With his own goal line coming ever closer into view to the immediate rear, Councilman Cappuccino has become even more ill-tempered than usual, snapping to the C-J’s reporter that he “resents” being pushed into doing the homework necessary to unravel the complexities of the impact fees, a task that might include reading, a hobby he has publicly disavowed on more than one occasion.
It doesn’t help that New Albany’s masked troglobyte obstructionists lately have taken to questioning Cappuccino’s commitment to their lynch-first, think-later “plan” to improve the city by depriving it of the resources to function (thus providing convenient proof for their contention that it doesn’t work properly).
Last week’s chili supper and FRD dinner were the official kick-offs for next year’s political campaigns, and the murky stew of partisanship, blood feuds and obtuse paybacks engendered by these exercises in American democracy can be expected to add color to the urban landscape as our progressive revitalization effort proceeds, but make no mistake: Proceed it will, because in the year since NA Confidential’s inception, the ground floor has gotten more and more crowded with people who are working and networking to make it happen.
The next year will be even better. Thank you for reading, thinking and acting for the ultimate betterment of this community.
To quote an unnamed server at a downtown eatery yesterday, "It was getting worse but now it's getting better. Things are improving in New Albany."

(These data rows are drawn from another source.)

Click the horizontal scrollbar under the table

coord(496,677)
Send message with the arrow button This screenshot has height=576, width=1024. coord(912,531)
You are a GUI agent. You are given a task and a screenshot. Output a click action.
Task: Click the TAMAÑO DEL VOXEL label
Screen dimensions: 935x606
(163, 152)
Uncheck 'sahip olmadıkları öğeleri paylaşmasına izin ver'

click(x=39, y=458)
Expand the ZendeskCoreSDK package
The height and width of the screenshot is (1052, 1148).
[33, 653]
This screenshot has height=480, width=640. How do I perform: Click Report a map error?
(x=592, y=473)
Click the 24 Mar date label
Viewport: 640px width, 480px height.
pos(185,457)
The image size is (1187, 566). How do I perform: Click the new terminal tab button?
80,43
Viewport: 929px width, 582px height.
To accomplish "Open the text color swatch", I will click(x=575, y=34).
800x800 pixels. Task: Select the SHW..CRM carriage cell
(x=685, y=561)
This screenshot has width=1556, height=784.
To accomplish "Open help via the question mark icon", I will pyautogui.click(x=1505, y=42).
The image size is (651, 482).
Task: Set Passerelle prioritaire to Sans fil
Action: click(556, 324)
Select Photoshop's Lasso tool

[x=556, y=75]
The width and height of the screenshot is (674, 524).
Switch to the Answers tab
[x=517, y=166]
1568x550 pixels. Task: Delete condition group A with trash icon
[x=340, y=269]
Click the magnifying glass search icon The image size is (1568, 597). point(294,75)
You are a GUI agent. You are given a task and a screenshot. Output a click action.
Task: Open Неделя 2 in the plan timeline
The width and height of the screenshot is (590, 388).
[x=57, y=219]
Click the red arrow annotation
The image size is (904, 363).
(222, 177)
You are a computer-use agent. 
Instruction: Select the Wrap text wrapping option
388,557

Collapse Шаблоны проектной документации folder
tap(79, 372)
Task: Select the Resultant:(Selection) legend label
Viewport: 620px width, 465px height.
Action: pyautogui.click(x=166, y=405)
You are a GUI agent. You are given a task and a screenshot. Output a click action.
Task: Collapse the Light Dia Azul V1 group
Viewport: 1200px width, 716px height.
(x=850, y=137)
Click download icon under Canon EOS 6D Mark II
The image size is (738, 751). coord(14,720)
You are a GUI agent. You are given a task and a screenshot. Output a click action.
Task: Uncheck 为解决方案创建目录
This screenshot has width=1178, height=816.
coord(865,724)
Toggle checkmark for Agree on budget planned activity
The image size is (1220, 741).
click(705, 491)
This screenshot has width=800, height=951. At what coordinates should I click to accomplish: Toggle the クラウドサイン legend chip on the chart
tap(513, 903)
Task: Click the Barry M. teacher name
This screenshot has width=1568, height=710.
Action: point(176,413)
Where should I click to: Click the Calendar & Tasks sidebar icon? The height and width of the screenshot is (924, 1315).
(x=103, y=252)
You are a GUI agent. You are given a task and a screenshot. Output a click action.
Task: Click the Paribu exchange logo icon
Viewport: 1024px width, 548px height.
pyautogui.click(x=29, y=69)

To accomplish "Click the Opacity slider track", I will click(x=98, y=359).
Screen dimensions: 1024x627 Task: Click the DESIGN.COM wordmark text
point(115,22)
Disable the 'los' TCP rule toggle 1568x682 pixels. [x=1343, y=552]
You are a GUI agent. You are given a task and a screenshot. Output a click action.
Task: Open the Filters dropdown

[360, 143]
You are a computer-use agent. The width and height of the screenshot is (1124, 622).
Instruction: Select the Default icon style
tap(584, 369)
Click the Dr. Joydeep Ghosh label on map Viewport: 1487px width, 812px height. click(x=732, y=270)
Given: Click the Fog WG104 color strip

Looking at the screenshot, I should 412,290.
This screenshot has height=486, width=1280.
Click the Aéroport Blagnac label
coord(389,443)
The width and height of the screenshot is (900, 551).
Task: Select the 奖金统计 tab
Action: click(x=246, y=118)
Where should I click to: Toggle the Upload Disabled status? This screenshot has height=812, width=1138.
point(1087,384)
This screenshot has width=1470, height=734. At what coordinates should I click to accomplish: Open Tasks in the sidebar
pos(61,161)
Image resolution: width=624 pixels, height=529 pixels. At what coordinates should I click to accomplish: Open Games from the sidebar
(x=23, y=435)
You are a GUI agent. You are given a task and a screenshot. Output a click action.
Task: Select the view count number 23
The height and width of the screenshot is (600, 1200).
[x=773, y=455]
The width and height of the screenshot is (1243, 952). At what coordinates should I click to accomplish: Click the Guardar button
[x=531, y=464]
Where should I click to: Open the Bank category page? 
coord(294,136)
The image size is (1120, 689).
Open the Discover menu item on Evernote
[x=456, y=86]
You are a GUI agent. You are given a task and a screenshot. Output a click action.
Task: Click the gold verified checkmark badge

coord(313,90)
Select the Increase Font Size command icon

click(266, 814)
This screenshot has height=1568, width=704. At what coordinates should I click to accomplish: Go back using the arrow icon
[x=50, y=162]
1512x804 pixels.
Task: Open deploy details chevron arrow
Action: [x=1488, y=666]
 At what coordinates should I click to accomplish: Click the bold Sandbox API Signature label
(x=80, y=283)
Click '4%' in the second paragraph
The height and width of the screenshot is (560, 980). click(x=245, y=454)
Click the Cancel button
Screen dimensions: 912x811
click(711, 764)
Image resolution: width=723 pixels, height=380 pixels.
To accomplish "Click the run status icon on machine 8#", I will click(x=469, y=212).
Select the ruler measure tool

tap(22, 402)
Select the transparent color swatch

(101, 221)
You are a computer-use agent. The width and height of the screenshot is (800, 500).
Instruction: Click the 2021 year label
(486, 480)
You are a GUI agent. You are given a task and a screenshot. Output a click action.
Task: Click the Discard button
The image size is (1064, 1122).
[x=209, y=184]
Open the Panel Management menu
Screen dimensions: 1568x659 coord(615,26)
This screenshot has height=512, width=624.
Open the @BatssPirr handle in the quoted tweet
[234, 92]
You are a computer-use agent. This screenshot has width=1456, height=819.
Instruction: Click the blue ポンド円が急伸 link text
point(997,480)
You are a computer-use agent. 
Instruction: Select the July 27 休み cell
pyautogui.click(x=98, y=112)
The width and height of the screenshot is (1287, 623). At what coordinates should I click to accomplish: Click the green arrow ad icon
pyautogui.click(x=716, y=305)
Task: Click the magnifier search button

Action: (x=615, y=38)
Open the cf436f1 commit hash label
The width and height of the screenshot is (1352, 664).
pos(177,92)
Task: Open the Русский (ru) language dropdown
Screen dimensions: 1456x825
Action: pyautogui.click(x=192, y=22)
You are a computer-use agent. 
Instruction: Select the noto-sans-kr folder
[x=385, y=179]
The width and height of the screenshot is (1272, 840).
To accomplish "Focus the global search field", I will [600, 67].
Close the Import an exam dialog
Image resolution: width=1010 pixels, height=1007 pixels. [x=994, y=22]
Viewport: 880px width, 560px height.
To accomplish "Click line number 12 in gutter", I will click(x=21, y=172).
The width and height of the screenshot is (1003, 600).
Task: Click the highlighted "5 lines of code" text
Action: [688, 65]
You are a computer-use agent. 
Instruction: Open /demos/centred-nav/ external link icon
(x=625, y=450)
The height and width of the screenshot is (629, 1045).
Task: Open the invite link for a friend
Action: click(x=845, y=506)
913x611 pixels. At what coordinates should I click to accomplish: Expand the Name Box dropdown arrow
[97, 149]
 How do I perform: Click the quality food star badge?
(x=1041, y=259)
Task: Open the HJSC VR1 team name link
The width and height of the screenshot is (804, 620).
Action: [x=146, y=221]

ReplyDeleteThe following is an essay by Studs Terkel broadcast recently by my former employers, This I Believe, on NPR. I find it apropos not only of recent New Albany history but of a certain Mr. Baylor as well. The site counter at the bottom of the page is closing in on 45,000 unique viewings for a reason.
ReplyDeleteCongratulations on a year of being that reason.
My own beliefs, my personal beliefs, came into being during the most traumatic moment in American history: the Great American Depression of the 1930s. I was 17 at the time, and I saw on the sidewalks pots and pans and bedsteads and mattresses. A family had just been evicted and there was an individual cry of despair, multiplied by millions. But that community had a number of people on that very block who were electricians and plumbers and carpenters and they appeared that same evening, the evening of the eviction, and moved these household goods back into the flat where they had been. They turned on the gas; they fixed the plumbing. It was a community in action accomplishing something.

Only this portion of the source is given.